Complex patterns of temporal and spatial variation in paleoflow within individual turbidites have been inferred from studies of both recent and ancient submarine channel–levee sands and sandstones. Previous interpretations of these paleocurrents have invoked “shifting patterns of meandering streamlines” in essentially unconfined flows, and in some cases topographic deflection of flows as they spilled from the channel. However, other flow indicators, such as current ripples, suggest that overbank flow may exhibit more uniform flow directions. Here we re-examine the spatial and temporal evolution of overbank flow on submarine channel levees, using grain fabric data from the Cretaceous Rosario Formation and extant data from the recent Amazon channel.
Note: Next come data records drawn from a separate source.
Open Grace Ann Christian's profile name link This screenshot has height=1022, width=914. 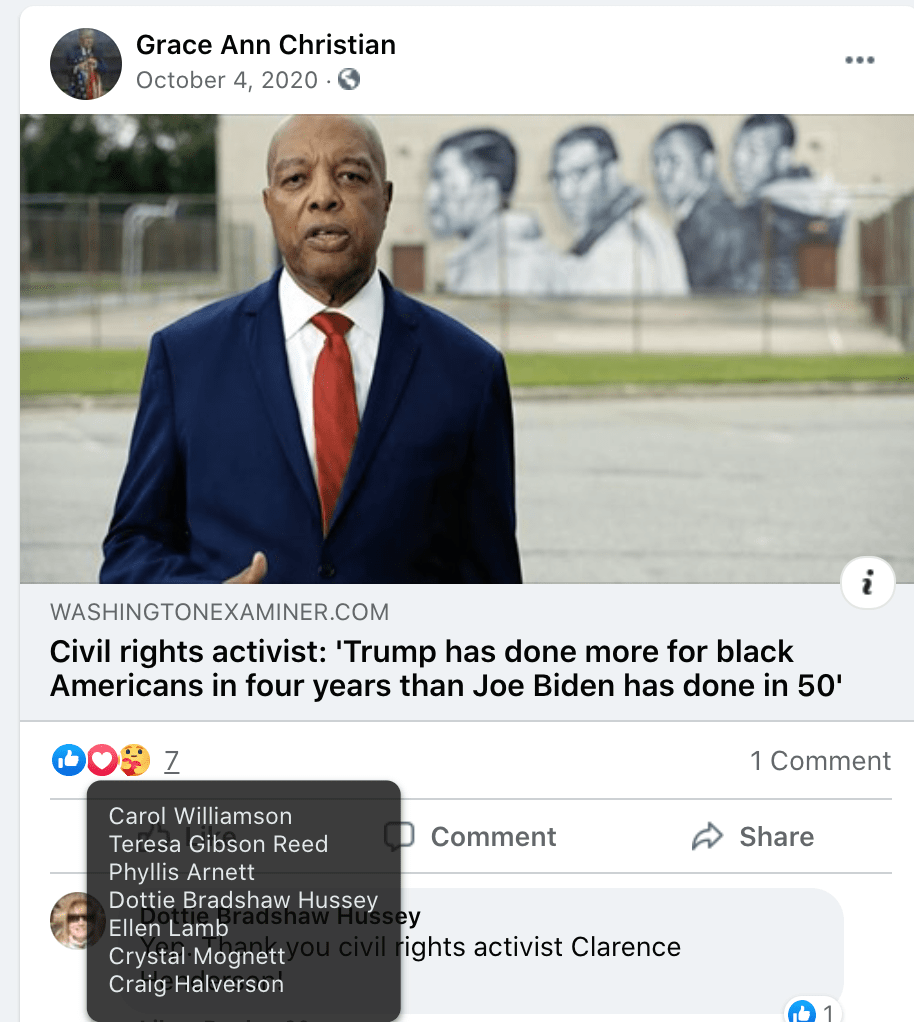265,45
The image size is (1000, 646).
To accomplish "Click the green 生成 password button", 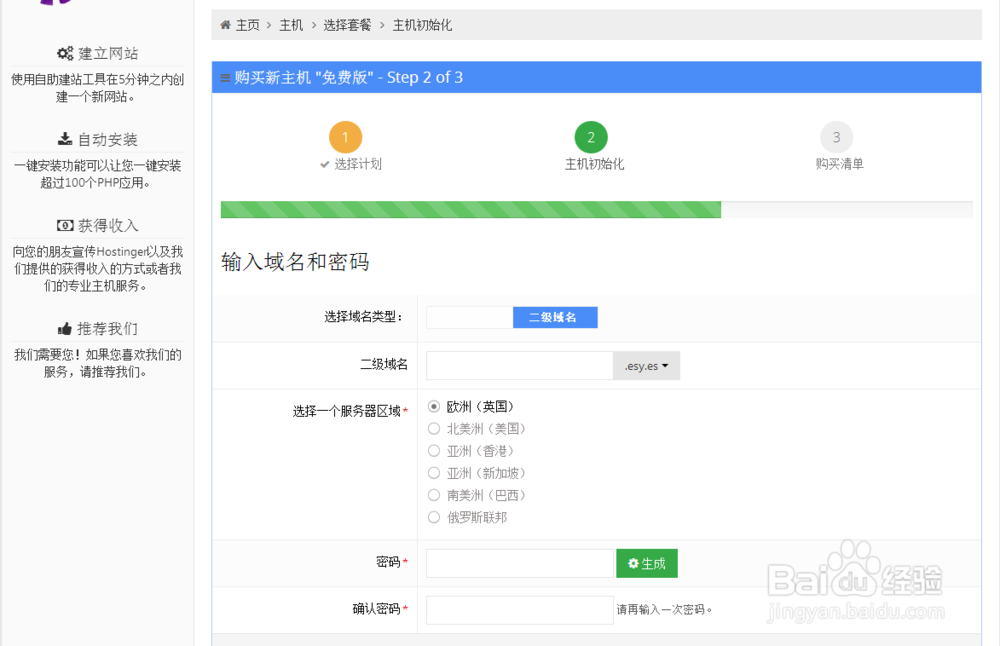I will [646, 563].
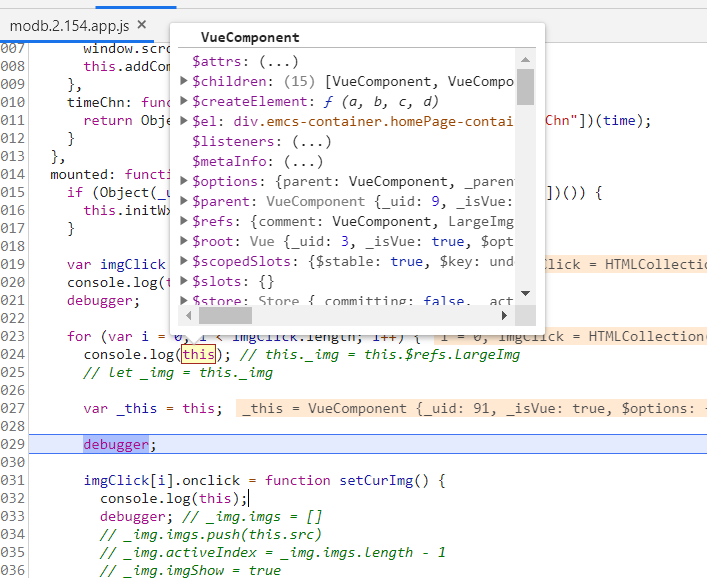The height and width of the screenshot is (578, 707).
Task: Close the modb.2.154.app.js file tab
Action: [x=141, y=24]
We integrate these observations with our theoretical understanding of the long-term evolution of overbank flow processes to propose a process-based model of evolution of overbank flow across submarine channel levees. Overbank flow over levees is inferred to be dominated by three main processes: (1) gravity forces that attempt to direct flow down the local maximum slope; (2) inherited momentum from the channelized flow, which in many cases is closer to the axial flow direction; (3) development over time of an overbank wedge of fluid that moves broadly parallel to the direction of the main channel. The interaction among these processes varies both in space and time, and collectively accounts for the observed paleoflow variations inferred from deposits. This study may allow better interpretation of depositional sub-environments within levee turbidites, both in core and in outcrop.